Multi-hop question answering over knowledge graphs remains computationally challenging due to the combinatorial explosion of possible reasoning paths. Recent approaches rely on expensive Large Language Model (LLM) inference for both entity linking and path ranking, limiting their practical deployment. Additionally, LLM-generated answers often lack verifiable grounding in structured knowledge. We present two complementary hybrid algorithms that address both efficiency and verifiability: (1) LLM-Guided Planning that uses a single LLM call to predict relation sequences executed via breadth-first search, achieving near-perfect accuracy (micro-F1 > 0.90) while ensuring all answers are grounded in the knowledge graph, and (2) Embedding-Guided Neural Search that eliminates LLM calls entirely by fusing text and graph embeddings through a lightweight 6.7M-parameter edge scorer, achieving over 100 times speedup with competitive accuracy. Through knowledge distillation, we compress planning capability into a 4B-parameter model that matches large-model performance at zero API cost. Evaluation on MetaQA demonstrates that grounded reasoning consistently outperforms ungrounded generation, with structured planning proving more transferable than direct answer generation. Our results show that verifiable multi-hop reasoning does not require massive models at inference time, but rather the right architectural inductive biases combining symbolic structure with learned representations.

Paper Structure

This paper contains 30 sections, 1 equation, 5 figures, 4 tables, 2 algorithms.

Figures (5)

  • Figure 1: Path pruning in knowledge graph exploration. Starting from the movie Inception, the goal is to find genres of other movies written by the same writers. Two strategies are discussed in this paper: (a) LLM-planned reasoning, where the model predicts the relation sequence 'written by → written by reversed → has genres'; and (b) multimodal edge scoring, which prunes paths using graph and text embeddings for efficient, LLM-free traversal.
  • Figure 2: Architecture of the proposed hybrid edge-scoring model. The question text, current node, and candidate edges/nodes are encoded using both text and graph embedding models. A hybrid fusion layer combines text and graph embeddings for each candidate triple.
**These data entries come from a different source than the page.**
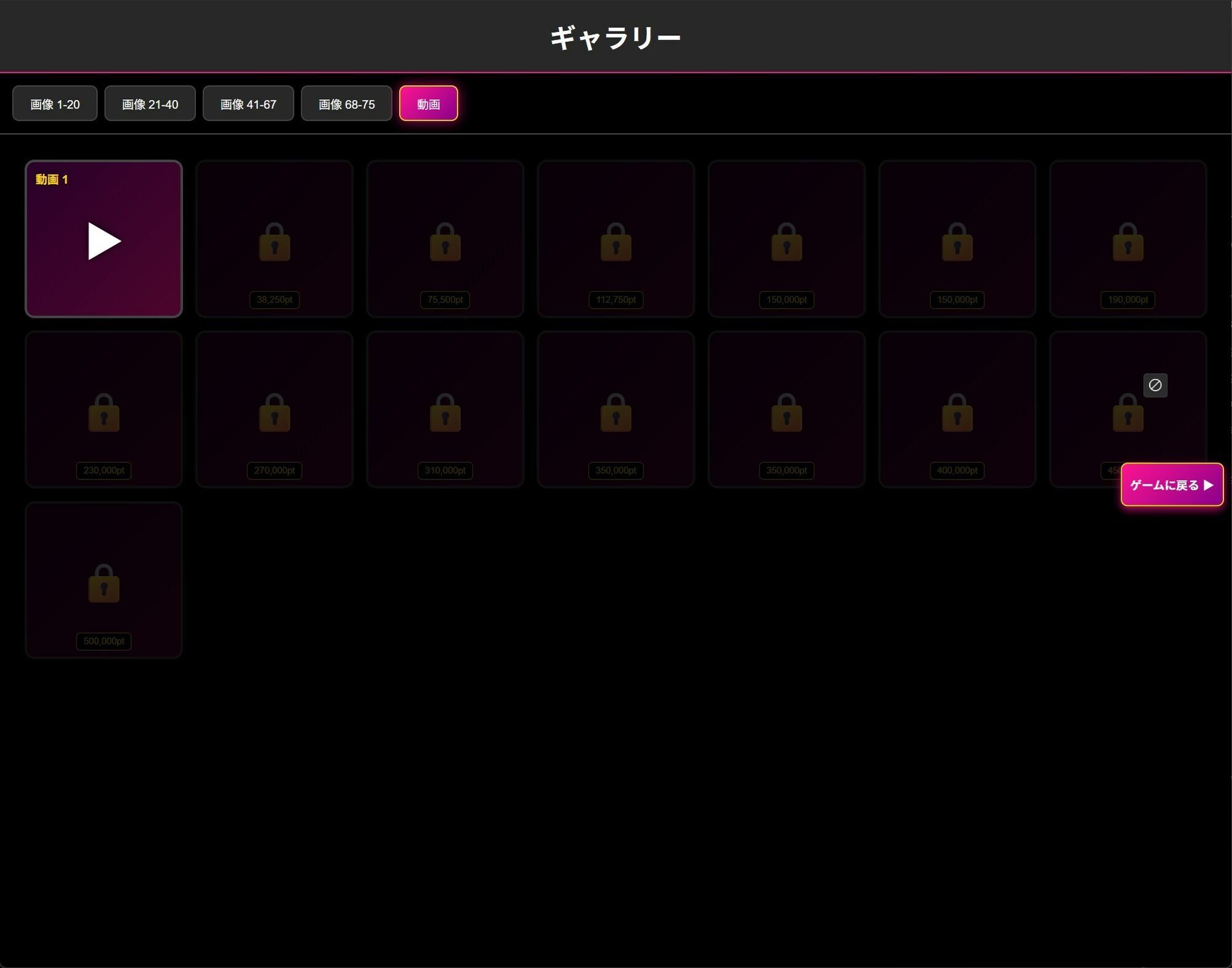
Task: Switch to the 画像 1-20 tab
Action: (x=54, y=104)
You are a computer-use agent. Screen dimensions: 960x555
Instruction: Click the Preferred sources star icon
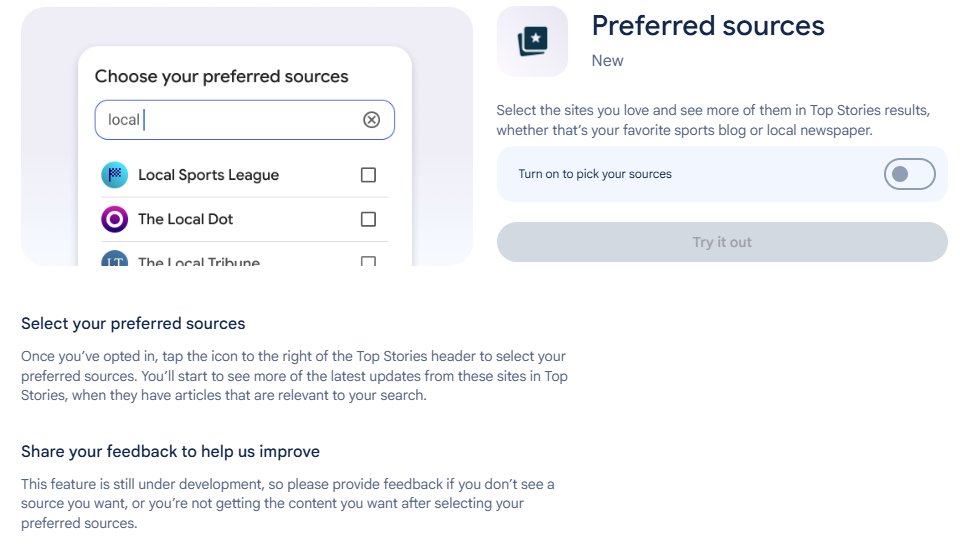(x=533, y=42)

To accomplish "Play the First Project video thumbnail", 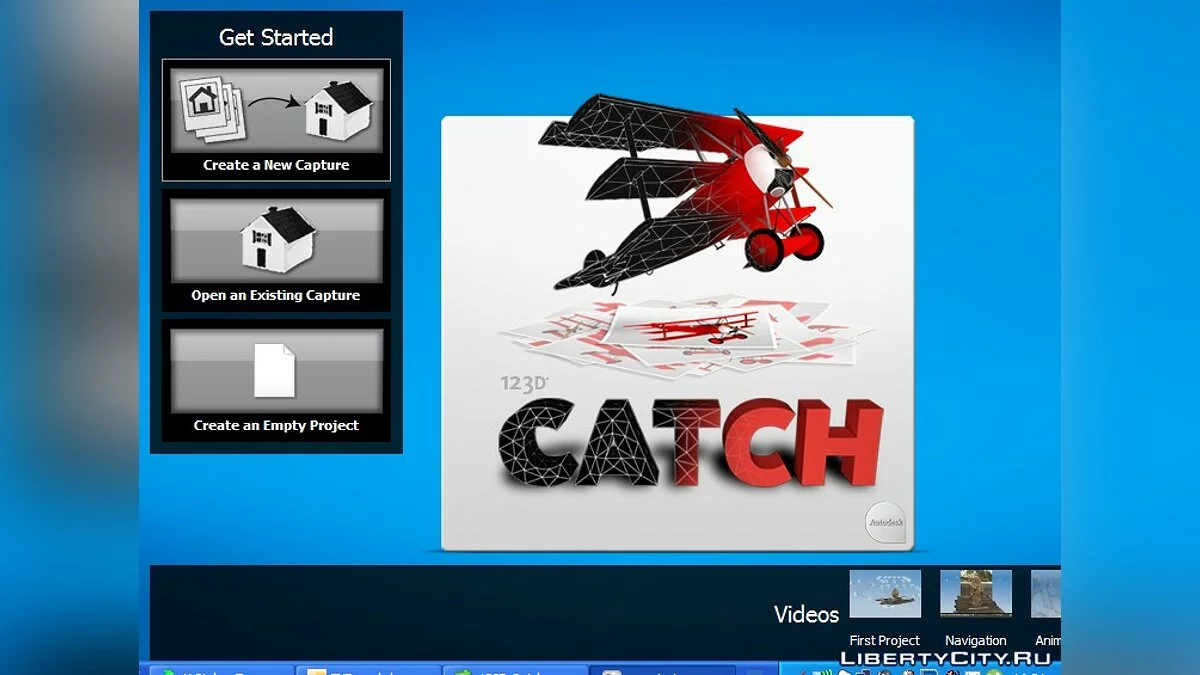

The fused representations, together with the text embedding and hop context, are passed through an attention MLP to compute relevance weights. The resulting attention-weighted features are fed into a classifier MLP, which outputs a score for each candidate edge.
  • Figure 3: Hybrid Fusion: Text and graph embeddings are projected into a shared space and adaptively combined via a learned gating MLP to form hybrid embeddings that integrate semantic and structural information.
  • Figure 4: Training and validation loss for the Embedding-Guided Search model (Section \ref{['subsubsec:neural_edge_scorer']}).
  • Figure 5: Training and validation loss for LoRA fine-tuning of the Qwen3-4B model using 10K training examples.